Texan Brian Harrison, formerly President Trump's Department of Health and Human Services chief of staff, and co-plaintiff Steven Pace filed a 20-page brief in an Amarillo federal court which seeks to resume the Trump-era, no exception practice of returning unaccompanied minors to their home country.

The suit argues that the Biden administration hasn't given a legal defense for ending the policy, which was intended to protect Americans' health and well-being during the coronavirus pandemic. Named as defendants are Health and Human Services Secretary Xavier Becerra, Homeland Security Secretary Alejandro Mayorkas and Centers for Disease Control and Prevention Director Dr. Rochelle Walensky.

In his legal filing, Harrison, who is on the May 1 special election ballot for the vacant U.S. House of Representatives' seat that recently deceased Ron Wright held, has submitted a two-prong argument. First, in March 2020, the CDC invoked Title 42 which, allows the federal government to bar migrants from entering the U.S. during a health crisis. But on February 2, Biden ordered a CDC review which quickly resulted in the agency's February 17 notice that Title 42 would be suspended as it pertained to returning unaccompanied alien minors. And second, Harrison's filing claims that the Biden administration didn't follow the Administrative Procedure Act protocols which require federal agencies to justify any policy changes.

Since February, the inflow of unaccompanied minors has continued unabated.

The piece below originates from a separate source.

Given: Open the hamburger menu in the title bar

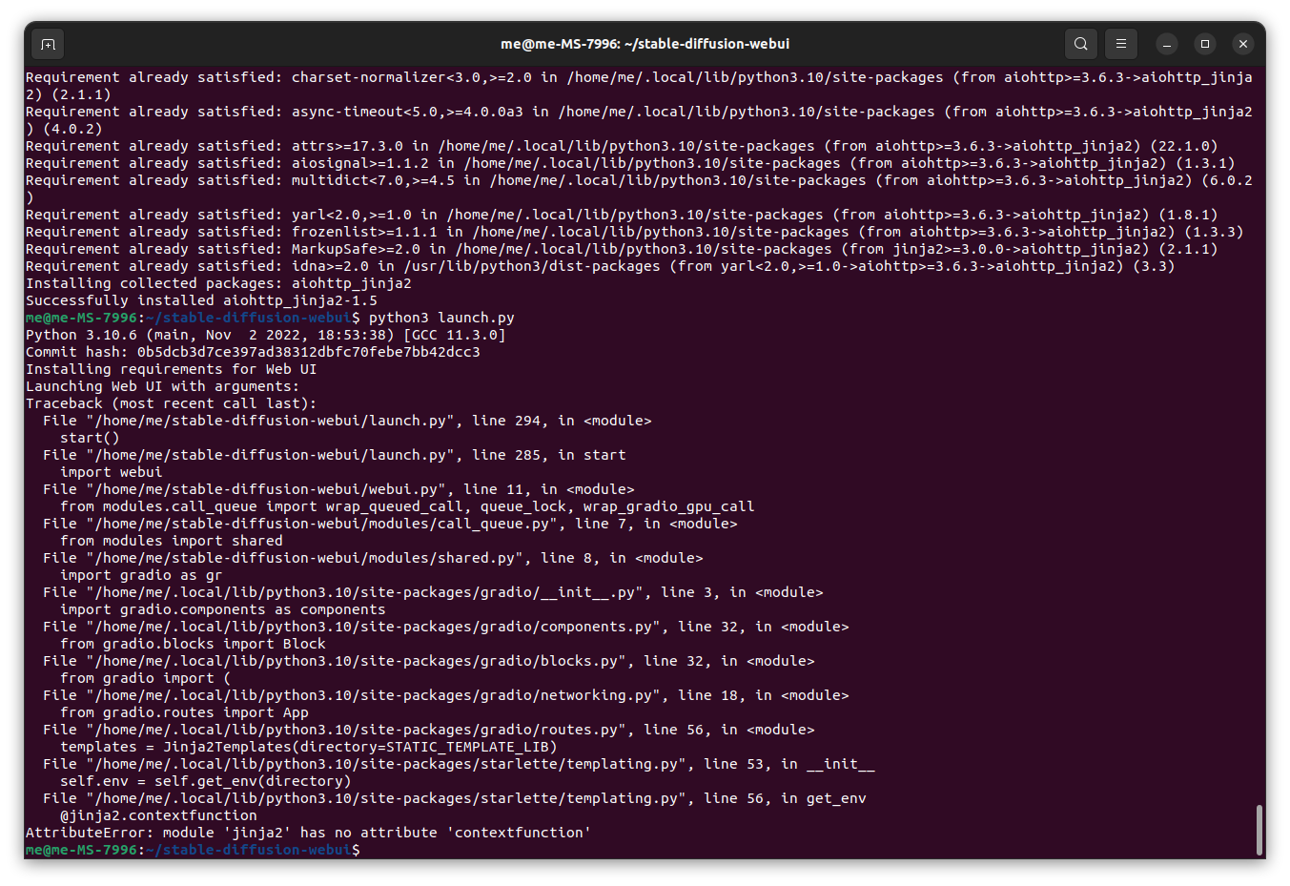Looking at the screenshot, I should coord(1120,43).
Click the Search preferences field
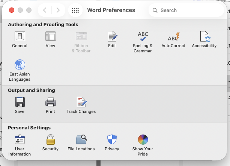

Worse, a space shortage at border holding facilities has forced the Biden administration to release the migrants, some COVID-infected, into the U.S. interior without a notice to appear at a later date in immigration court.

The most recent federal data showed that among 11,300 child and teen illegal immigrants in HHS care, 2,900 are laboratory-confirmed COVID-19 positive. White House Press Secretary Jen Psaki made Biden's policy clear when she confirmed that "we have been letting unaccompanied minors stay."

In an effort to curb negative publicity, Biden's Office of Personnel Management sent a memo to several government agency department heads requesting volunteer deployments for as long as four months to help Customs and Border Protection (CBP) deal with the unaccompanied minors' border surge. More border re-enforcements will be needed during the summer months when, traditionally, migration peaks.

Within a 24-hour period last week, CBP took in 111 individuals smuggled north in three separate trucks. CBP officials identified the perpetrators as possible human smugglers and said those in custody were foreign nationals from Ecuador, El Salvador, Guatemala, Honduras and Mexico. None were wearing masks or other protective gear. Being forced to deal with the uptick in human trafficking detracts the CBP, as one of its officials said, from its "enduring mission priorities of countering terrorism, combating transnational crime, securing the border, facilitating lawful trade, protecting revenue and facilitating lawful travel."

Americans just now are seeing the flickering light at the end of the year-long COVID-19 lockdown tunnel, and are increasingly concerned that the border releases could spark another round of stay-at-home-orders. Released asylum seekers who tested COVID-positive at a Brownsville, Texas, bus station told local reporters that their destinations included North Carolina, Maryland and New Jersey. Documents leaked to the media predict that the surge will last more than seven months. Consequently, other states will soon be receiving COVID-positive migrants.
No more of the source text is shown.